Neuromyelitis optica relapses: Race and rate, immunosuppression and Impairment

• Published in: Multiple sclerosis and related disorders Vol. 7; pp. 21 - 25
• Main Authors: Tackley, George, O’Brien, Fanny, Rocha, João, Woodhall, Mark, Waters, Patrick, Chandratre, Saleel, Halfpenny, Christopher, Hemingway, Cheryl, Wassmer, Evangeline, Wasiewski, Warren, Leite, Maria Isabel, Palace, Jacqueline
• Format: Journal Article
• Language: English
• Published: Netherlands Elsevier B.V 01.05.2016
• Subjects: Adolescent; Adult; African Continental Ancestry Group; Age of Onset; Azathioprine - therapeutic use; Cohort study; Devic's syndrome; Disability Evaluation; Female; Follow-Up Studies; Humans; Immunosuppression; Immunosuppressive Agents - therapeutic use; Least-Squares Analysis; Male; Methotrexate - therapeutic use; Neurology; Neuromyelitis optica; Neuromyelitis Optica - drug therapy; Neuromyelitis Optica - epidemiology; Neuromyelitis Optica - physiopathology; Prospective Studies; Regression Analysis; Rituximab - therapeutic use; Seasons; Severity of Illness Index; Devic’s syndrome; Immunosuppression; Neuromyelitis optica; Cohort study; Devic's syndrome
• ISSN: 2211-0348; 2211-0356
• DOI: 10.1016/j.msard.2016.02.014

Abstract Objective Neuromyelitis optica (NMO) is a rare antibody-mediated CNS disease characterised by disabling relapses leading to high morbidity and mortality.

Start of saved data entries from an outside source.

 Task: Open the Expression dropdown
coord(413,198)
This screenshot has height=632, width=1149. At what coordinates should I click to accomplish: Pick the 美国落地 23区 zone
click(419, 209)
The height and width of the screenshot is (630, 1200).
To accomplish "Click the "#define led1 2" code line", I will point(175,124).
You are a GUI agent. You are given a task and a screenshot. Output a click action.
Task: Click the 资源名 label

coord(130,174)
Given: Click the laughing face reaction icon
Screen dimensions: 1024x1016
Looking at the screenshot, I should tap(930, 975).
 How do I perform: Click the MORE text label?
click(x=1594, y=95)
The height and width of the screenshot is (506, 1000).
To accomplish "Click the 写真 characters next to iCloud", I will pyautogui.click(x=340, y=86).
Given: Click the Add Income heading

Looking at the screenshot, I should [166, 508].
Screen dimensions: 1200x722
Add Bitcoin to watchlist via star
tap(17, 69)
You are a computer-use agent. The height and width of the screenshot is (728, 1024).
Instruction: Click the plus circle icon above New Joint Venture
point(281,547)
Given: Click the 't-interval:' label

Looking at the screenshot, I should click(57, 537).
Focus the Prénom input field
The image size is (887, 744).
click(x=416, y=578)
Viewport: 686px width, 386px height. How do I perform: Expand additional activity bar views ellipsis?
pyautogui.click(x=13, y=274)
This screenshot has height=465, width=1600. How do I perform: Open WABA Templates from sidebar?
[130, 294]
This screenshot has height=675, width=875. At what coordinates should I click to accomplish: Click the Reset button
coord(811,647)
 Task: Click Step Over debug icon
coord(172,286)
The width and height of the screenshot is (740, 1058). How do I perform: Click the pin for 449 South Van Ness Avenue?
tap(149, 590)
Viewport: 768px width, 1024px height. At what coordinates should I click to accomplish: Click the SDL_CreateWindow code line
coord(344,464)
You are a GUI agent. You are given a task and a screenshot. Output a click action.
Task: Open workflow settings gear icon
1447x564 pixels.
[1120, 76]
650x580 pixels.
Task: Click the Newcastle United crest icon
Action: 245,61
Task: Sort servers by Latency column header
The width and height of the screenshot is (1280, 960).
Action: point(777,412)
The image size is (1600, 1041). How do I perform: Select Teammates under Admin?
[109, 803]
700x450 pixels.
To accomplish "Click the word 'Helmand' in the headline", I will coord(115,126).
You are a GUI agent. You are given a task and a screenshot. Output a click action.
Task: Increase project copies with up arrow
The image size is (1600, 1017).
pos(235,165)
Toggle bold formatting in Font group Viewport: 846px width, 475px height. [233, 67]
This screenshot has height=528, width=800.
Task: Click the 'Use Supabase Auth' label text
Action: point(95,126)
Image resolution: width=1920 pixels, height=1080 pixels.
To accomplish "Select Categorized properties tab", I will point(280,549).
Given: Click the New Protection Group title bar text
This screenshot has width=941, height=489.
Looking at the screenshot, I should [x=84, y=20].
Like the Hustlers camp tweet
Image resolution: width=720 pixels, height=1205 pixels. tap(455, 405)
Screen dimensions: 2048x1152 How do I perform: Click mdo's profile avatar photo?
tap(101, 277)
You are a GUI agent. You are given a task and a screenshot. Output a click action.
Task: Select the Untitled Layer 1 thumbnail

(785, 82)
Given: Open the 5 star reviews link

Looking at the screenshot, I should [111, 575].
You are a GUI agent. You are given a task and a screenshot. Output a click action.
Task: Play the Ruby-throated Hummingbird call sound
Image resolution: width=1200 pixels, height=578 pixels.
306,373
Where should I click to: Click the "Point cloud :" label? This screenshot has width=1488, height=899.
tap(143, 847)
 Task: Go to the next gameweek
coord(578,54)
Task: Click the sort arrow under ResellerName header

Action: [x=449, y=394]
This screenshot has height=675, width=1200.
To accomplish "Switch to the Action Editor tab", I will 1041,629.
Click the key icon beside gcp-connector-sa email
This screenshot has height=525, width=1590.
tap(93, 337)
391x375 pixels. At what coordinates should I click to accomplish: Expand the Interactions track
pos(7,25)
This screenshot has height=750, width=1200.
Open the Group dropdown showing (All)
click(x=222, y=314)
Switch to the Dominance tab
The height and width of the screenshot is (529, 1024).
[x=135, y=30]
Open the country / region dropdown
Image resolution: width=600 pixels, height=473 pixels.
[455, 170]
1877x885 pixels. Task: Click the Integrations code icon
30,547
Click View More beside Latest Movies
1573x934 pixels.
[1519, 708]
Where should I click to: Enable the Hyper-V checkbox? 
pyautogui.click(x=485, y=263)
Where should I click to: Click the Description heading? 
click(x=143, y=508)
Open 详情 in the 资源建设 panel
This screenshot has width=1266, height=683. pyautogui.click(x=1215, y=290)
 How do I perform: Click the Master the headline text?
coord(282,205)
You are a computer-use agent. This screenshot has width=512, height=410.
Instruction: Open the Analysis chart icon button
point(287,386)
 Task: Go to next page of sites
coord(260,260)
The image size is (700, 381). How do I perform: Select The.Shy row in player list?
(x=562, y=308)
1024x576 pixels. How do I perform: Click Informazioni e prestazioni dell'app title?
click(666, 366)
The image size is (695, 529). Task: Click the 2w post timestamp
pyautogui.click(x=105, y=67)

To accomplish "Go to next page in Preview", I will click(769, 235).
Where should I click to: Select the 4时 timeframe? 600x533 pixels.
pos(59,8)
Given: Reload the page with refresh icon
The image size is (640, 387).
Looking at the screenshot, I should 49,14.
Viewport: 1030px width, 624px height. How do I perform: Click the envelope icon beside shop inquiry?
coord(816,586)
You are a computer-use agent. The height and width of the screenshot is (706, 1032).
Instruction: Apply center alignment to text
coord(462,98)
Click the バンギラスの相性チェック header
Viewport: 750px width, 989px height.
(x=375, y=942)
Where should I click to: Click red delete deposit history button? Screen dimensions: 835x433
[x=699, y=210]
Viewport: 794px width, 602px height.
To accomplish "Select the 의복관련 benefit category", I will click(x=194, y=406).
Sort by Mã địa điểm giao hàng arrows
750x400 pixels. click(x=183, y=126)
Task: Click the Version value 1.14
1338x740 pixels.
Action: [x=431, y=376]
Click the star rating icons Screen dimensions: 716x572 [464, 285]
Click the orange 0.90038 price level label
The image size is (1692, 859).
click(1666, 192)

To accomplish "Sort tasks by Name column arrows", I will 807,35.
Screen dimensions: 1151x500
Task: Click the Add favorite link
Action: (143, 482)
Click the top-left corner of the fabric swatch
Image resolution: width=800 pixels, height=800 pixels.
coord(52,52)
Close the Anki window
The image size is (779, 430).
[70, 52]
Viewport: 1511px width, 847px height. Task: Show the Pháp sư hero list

Understanding relapse activity and severity is important for treatment decisions and clinical trial design. We assessed (1) whether clinical and demographic factors associate with different relapse rates and (2) the relative impact of immunosuppressive treatments on relapse rates and on attack-related residual disability. Methods Clinical, demographic and treatment data were prospectively collected from 79 consecutive aquaporin 4 antibody positive patients seen in the nationally commissioned Oxford NMO service. The influence of clinical features on annualised relapse rates (using multiple regression) and the effect of immunosuppression on relapse-associated residual disability for transverse myelitis and optic neuritis attacks (using a mixed effect model) were analysed. Results The mean annualised relapse rate was 0.93. Relapse rates were significantly higher in Afro-Caribbeans, children and in those of shorter disease duration. Relapse rates reduced on treatment (from 0.87 to 0.42). Delay to first treatment did not influence eventual on-treatment relapse rate. Immunosuppressive treatment significantly reduced the residual disability from ON (p<0.01), and TM (p=0.029) attacks. Conclusions Relapse rates in NMO are influenced by multiple factors, including age, ethnicity and disease duration. Current immunosuppressive treatments reduce but do not abolish relapses, however, they appear to additionally lessen the chronic disabling effect of a relapse.